Özgürlük için Hukukçular Derneği (ÖHD) Genel Merkez Yöneticisi Avukat Gizem Miran, yeni düzenlemeye dair konuştu.
‘Kanun teklifi konuyla bağdaşmıyor’
Hukuki açıdan yasalaşma metodu perspektifiyle bakıldığında yasanın büyük sıkıntılar barındırdığını söyleyen Gizem, “Komisyona ve Meclis’e geliş şekli, ‘kitle imha silahının yayılmasının önlenmesine ilişkin’ kanun teklifi içerisinde geliyor. Bu bahsettiğimiz kanun teklifinin ne ismiyle ne amacıyla ne de içerisindeki maddelerle bağdaşmayan bir şekilde bu kanunun içerisinde dernekler ve STK’lere ilişkin baskı araçları diyebileceğimiz düzenlemeler getiriliyor. Bu da yasalaşma açısından sıkıntılı bir durumdur” dedi.
‘Dernekler izin usulüyle kurulmaz’
Gizem, iktidarın uzunca bir süredir olağanüstü hal (OHAL) sürecinden bu yana torba yasa mantığıyla toplumu dizayn etme çabasının bu yasa ile görüldüğünün altını çizerken, bu düzenleme ile STÖ’lere yönelmiş olan kayyım tehdidiyle STÖ faaliyetlerinin sınırlandırılmak istendiğini belirtti. Düzenlemenin bambaşka bir konu ile bağdaştırıldığını ve torba yasayla yasalaştırıldığını ifade eden Gizem, “İçeriğin en önemli kısmı; derneklerin kurulma usulünde dahi izin usulü yoktur. Dernekler Anayasayla örgütlenme özgürlüğü kapsamında düzenlenirken bildirim usulüyle kurulacağı mevzuat altına alınmıştır. STK’lerin faaliyetlerini durdurma, yöneticilerini görevden alma veya aldığı fon ve destekleri inceleme yetkisi İçişleri Bakanlığı’na veriliyor. Bu anayasa ve uluslararası sözleşmelerle de aykırıdır. İçişleri Bakanlığı’nın tek başıda ne şekilde bilgi elde ettiği bilinmeyen bir halde. Belki istihbari raporlarla bir derneğin faaliyetlerini inceleyecek. İçişleri Bakanlığı’nın tek imasıyla faaliyetler durdurulabilecek. Derneklere kayyım sisteminin getirilmesi aslında demokratik kitle örgütlerini dizayn etme çabasıdır” şeklinde konuştu.
‘Kadın dernekleri kadınları ölümden kurtarıyor’

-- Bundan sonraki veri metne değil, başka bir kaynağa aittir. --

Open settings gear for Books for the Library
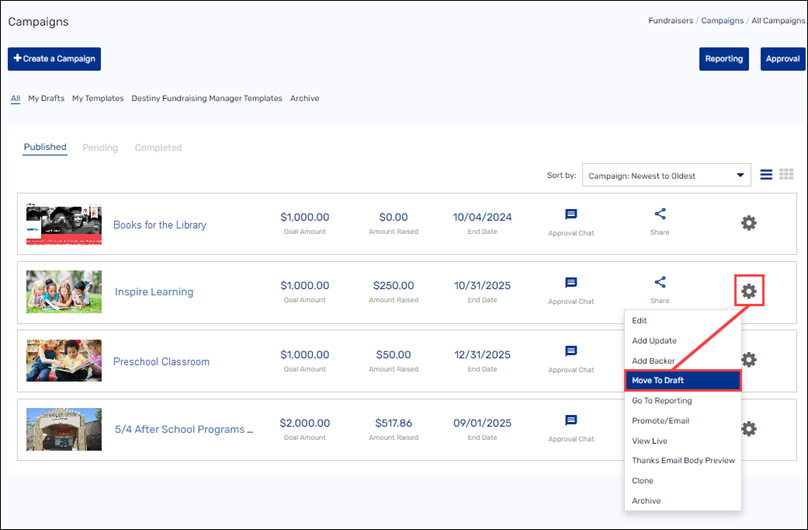808x530 pixels. click(748, 223)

İktidarın baskıcı rejiminin toplumda yarattığı sessizlikten sonra en önemli dinamiğin kadın örgütleri olduğuna vurgu yapan Gizem, “Toplumu ayağa kaldırabilecek, kadınların sessiz çığlığını haykırışa çevirecek olan en önemli dinamiktir. Bu yasayla toplumun en önemli dinamiği hedef alınmak isteniyor. Bunu bu kentte kadın derneklerine, kadın STK’lerine yapılan operasyonlarla çok rahat gözlemledik. Ne yazık ki bu düzenlemeyle kadınların sesi bastırılmak isteniyor. Aslında iktidarın, kendini o zahmetten kurtarıp muhalefeti ve toplumu dizayn etme çabasıyla kadın örgütlerini hedef alacağı aşikârdır. Ayrıca şiddet gören kadının gidecek yerini elinden alıyor. Kadını şiddet gördüğü yere mecbur bırakan bir hale getiriyor. Kadınların kolluktan ve savcılıktan nasıl geri döndüklerini çok iyi görüyoruz ve biliyoruz. Fakat kadın dernekleri kadınları ölümden kurtarıyor” sözlerine yer verdi.

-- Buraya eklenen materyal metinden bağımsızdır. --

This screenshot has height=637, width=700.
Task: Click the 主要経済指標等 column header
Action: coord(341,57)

‘Kararları dinlemem diyor’
Yargı reformu açıklamasının samimiyetsizlik olduğuna dikkat çeken Gizem, şunları kaydetti: “AİHM’nin kararından sonra, ‘Ben Anayasayı da AİHM kararlarını da dinlemem’ diyerek Selahattin Demirtaş’ın tahliye talebini reddetmesiyle samimiyetsizliği görebiliyoruz. Kayyım zihniyeti bu iktidara tamamıyla işlemiş durumda. Halk tarafından benimsenmediği ve seçilmediği yerleri kayyımla ele geçirmiş iktidar bugün STK’leri ele geçirmeye çalışıyor.
Hak ihlallerin üstü örtülmek isteniyor
Kayyım sürecine iktidar nasıl zeminin hazırlıyor dersek; seçim döneminde belediye eşbaşkanlığına aday olanlar hakkında herhangi bir soruşturma dosyası olmazken, seçildikten hemen sonra yargı tacizi başlıyor. Operasyonel dosya ve yalancı tanıklarla birçok siyasetçi hakkında dosyalar oluşturulmuş ve kayyım atama yetkisine bahane oluşmuştur. STK’ler iktidarın hak ihlallerini raporlayan, gündemleştiren kamuoyuna taşıyan, uluslararası çevrelerle paylaşan bir oluşumdur. Yaratılan hak ihlallerinin üstü örtülmeye çalışılıyor.”